WARNING: Invoking any Secure Session API in the same Secure Session context should be synchronised with the respect to that context.

Implementation details

Secure Session's interface is described in src/themis/secure_session.h.

Secure Session depends on the transport object that must be set by the secure_session_create method:

secure_session_t *secure_session_create(const void *id, size_t id_length,
                                        const void *sign_key, size_t sign_key_length,
                                        const secure_session_user_callbacks_t *user_callbacks);

The transport object is represented by the following structure:

struct secure_session_user_callbacks_type
{
  send_protocol_data_callback send_data;
  receive_protocol_data_callback receive_data;
  protocol_state_changed_callback state_changed;
  get_public_key_for_id_callback get_public_key_for_id;

  void *user_data;
};

The callbacks' function pointers are:

typedef ssize_t (*send_protocol_data_callback)(const uint8_t *data,
                                               size_t data_length,
                                               void *user_data);

typedef ssize_t (*receive_protocol_data_callback)(uint8_t *data,
                                                  size_t data_length,
                                                  void *user_data);

typedef void (*protocol_state_changed_callback)(int event,
                                                void *user_data);

typedef int (*get_public_key_for_id_callback)(const void *id,
                                              size_t id_length,
                                              void *key_buffer,
                                              size_t key_buffer_length,
                                              void *user_data);

Function get_public_key_for_id_callback is used for getting the public key for client ID, so this callback is mandatory. Without it, Secure Session will have no means for authenticating the key exchange.

The functions send_protocol_data_callback and receive_protocol_data_callback are used for sending and receiving data from the communication channel. When set, send_protocol_data_callback may be triggered by key exchange when the Session is established. The functions send_protocol_data_callback and receive_protocol_data_callback will both be triggered by secure_session_send and secure_session_receive to communicate over an actual communication channel. If these functions are not set, Secure Session object can still be used in wrap/unwrap mode (see below).

The function protocol_state_changed_callback is an optional callback that delivers Secure Session state transitions to client applications.

Usage modes

Secure Session object may be used in three modes.

Send/Receive

In this mode, the Secure Session object manages communication channel on its own, with the help of send_protocol_data_callback and receive_protocol_data_callback methods.

ssize_t secure_session_send(secure_session_t *session_ctx,
                            const void *message,
                            size_t message_length);

ssize_t secure_session_receive(secure_session_t *session_ctx,
                               void *message,
                               size_t message_length);

Wrap/Unwrap

In this mode, send_protocol_data_callback and receive_protocol_data_callback methods are not used. A wrapped message will be returned to the user in a buffer.

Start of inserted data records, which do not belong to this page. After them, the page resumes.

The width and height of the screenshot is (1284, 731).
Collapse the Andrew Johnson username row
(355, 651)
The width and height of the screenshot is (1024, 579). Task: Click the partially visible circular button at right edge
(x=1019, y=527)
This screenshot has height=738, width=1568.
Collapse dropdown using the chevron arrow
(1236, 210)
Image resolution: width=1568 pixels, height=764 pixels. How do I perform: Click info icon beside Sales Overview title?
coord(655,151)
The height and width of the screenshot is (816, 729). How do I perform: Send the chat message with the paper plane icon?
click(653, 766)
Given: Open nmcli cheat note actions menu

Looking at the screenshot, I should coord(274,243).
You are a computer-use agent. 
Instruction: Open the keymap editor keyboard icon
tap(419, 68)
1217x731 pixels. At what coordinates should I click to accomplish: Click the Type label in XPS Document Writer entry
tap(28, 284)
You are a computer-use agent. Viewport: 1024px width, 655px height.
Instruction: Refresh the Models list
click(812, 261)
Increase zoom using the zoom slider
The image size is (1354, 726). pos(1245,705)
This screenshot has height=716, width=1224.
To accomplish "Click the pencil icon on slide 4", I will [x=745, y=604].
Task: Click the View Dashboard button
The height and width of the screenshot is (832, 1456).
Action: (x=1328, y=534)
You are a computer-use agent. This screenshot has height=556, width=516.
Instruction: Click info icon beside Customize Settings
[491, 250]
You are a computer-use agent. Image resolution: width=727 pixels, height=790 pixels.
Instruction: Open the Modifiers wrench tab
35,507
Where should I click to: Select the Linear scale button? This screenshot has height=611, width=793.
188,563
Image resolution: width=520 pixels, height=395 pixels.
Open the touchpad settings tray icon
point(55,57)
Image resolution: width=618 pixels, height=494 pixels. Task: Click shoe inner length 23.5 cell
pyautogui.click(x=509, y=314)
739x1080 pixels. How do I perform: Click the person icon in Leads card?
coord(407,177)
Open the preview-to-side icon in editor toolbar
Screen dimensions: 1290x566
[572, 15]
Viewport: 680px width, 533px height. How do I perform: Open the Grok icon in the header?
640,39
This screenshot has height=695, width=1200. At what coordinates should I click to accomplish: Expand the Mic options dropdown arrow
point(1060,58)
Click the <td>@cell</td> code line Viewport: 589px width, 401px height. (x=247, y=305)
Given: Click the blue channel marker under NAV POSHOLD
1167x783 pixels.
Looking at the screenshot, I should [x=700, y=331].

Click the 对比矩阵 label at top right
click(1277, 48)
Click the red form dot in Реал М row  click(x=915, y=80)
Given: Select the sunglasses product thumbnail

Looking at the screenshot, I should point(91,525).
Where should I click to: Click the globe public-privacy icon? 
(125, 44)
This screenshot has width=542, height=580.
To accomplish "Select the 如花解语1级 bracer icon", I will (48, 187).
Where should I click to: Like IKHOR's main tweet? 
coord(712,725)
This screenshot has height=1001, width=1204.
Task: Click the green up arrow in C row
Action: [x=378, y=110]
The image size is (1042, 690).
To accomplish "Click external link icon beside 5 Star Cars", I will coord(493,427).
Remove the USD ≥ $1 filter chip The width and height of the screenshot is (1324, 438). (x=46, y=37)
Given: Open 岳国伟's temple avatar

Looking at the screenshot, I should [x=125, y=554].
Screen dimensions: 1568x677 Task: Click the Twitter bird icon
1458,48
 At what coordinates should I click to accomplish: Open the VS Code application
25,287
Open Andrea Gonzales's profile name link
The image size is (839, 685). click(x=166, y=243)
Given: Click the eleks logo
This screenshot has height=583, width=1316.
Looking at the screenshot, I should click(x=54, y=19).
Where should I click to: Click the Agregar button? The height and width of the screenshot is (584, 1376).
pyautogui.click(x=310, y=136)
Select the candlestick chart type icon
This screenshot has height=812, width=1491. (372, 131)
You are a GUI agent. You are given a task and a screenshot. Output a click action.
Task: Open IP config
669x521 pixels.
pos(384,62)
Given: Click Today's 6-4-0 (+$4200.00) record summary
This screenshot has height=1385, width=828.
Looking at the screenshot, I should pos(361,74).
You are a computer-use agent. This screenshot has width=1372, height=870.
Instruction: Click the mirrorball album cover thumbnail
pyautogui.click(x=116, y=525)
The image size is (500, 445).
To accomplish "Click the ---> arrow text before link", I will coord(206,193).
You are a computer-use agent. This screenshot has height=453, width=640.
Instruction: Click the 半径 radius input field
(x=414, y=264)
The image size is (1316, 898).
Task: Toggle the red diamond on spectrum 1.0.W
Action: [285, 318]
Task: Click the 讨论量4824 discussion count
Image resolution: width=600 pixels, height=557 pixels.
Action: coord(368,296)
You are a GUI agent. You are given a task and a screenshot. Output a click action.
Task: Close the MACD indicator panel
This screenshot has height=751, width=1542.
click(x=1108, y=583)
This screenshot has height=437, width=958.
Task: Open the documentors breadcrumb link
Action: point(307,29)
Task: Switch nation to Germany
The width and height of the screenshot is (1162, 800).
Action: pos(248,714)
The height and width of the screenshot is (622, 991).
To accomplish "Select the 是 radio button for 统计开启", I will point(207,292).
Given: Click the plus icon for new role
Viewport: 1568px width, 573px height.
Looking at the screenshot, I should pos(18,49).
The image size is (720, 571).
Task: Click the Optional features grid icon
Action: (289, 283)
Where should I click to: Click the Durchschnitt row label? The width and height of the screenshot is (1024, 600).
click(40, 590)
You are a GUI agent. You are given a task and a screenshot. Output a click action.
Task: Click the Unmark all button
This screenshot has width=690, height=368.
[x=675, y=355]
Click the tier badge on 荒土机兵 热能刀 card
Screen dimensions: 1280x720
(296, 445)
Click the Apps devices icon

themis_status_t secure_session_wrap(secure_session_t *session_ctx,
                                    const void *message,
                                    size_t message_length,
                                    void *wrapped_message,
                                    size_t *wrapped_message_length);

themis_status_t secure_session_unwrap(secure_session_t *session_ctx,
                                      const void *wrapped_message,
                                      size_t wrapped_message_length,
                                      void *message,
                                      size_t *message_length);

Mixed mode

Any combination of the three modes may work, too. For example, send_protocol_data_callback may be set, while secure_session_send is used for sending the data and secure_session_unwrap decrypts the data in the application's "receive" path.